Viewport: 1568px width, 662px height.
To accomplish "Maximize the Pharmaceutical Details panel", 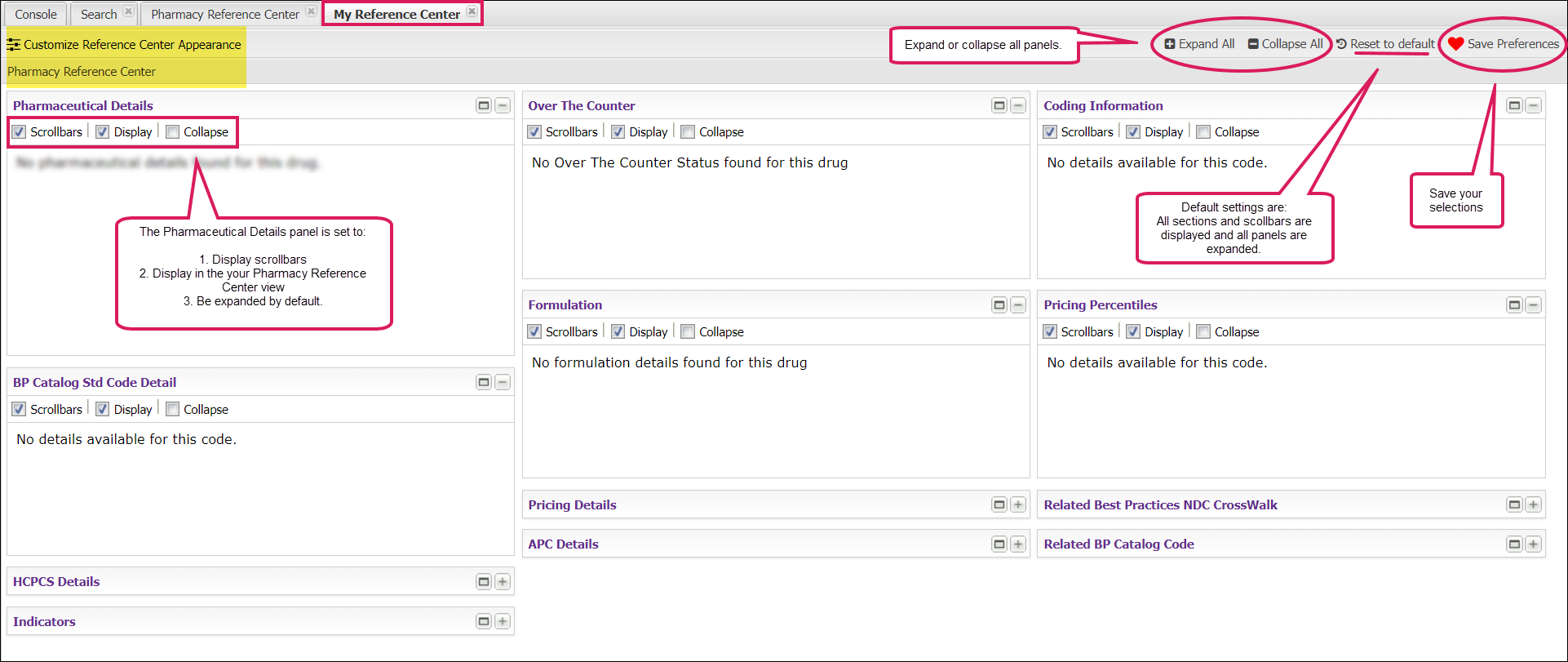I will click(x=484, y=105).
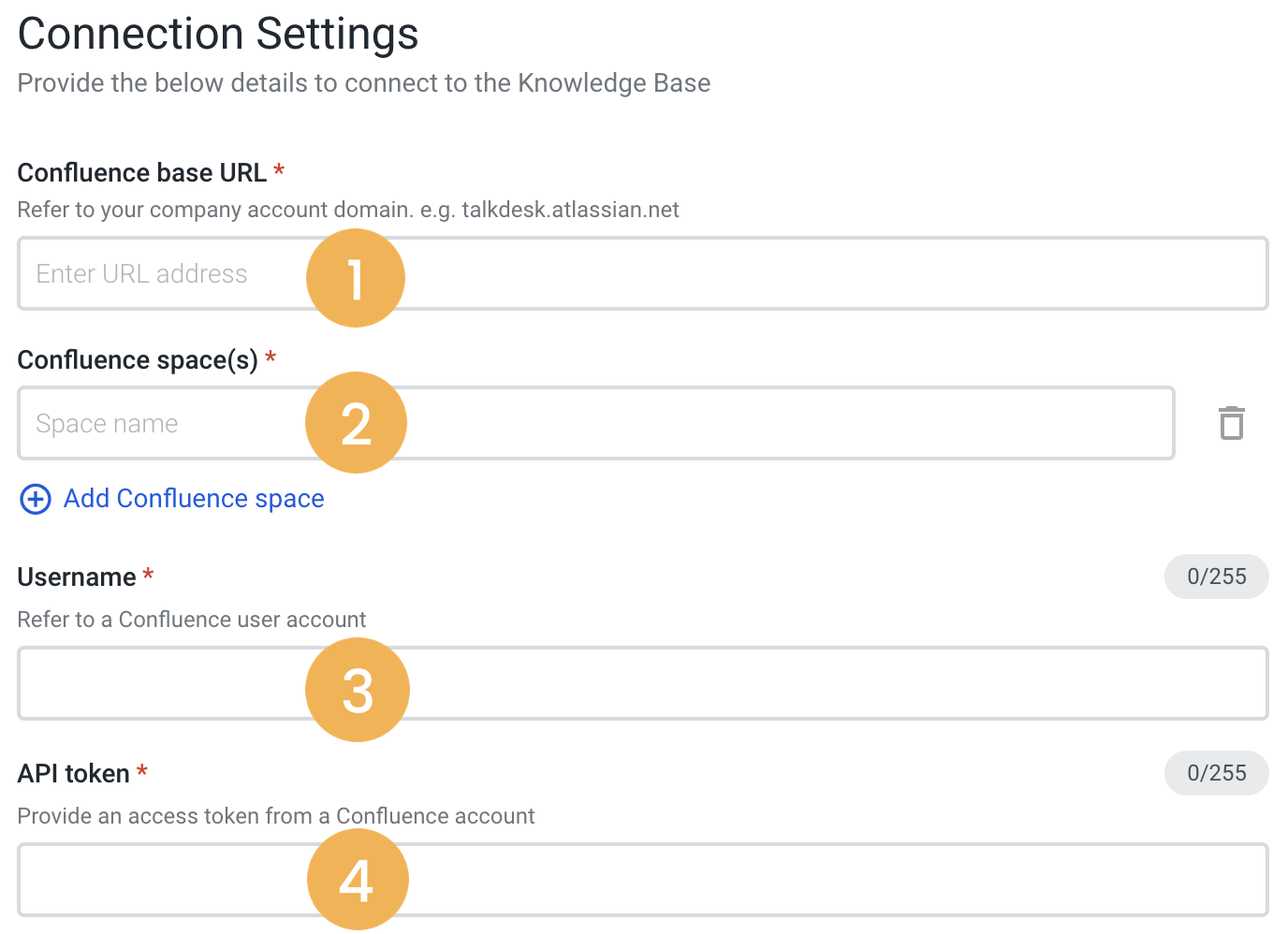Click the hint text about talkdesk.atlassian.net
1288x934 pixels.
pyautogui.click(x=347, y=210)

---

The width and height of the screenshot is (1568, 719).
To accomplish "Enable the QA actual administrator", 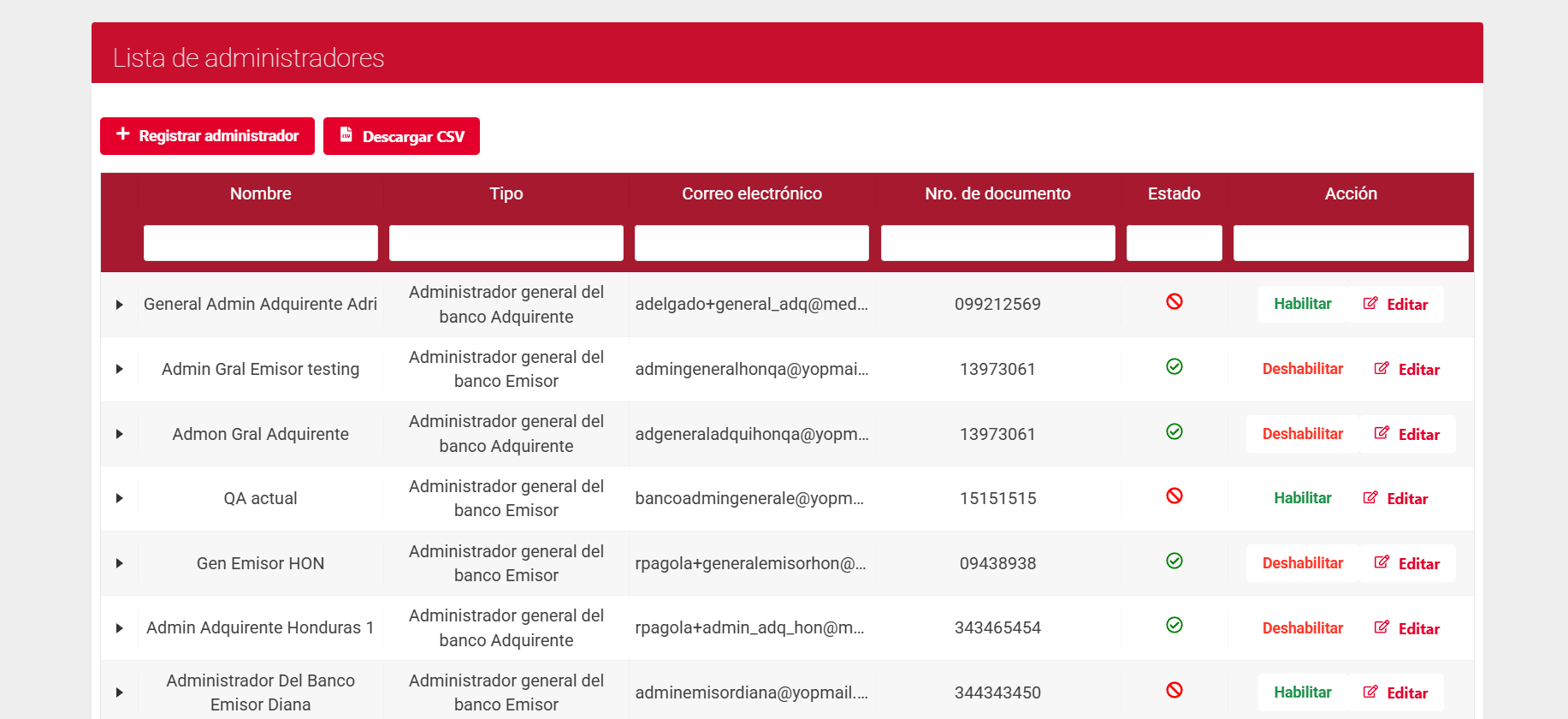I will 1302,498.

- **What you need to do**
Copy out every line of the data that includes the word "width".

- **Reply to the task**
Viewport: 1568px width, 662px height.
The width and height of the screenshot is (1568, 719).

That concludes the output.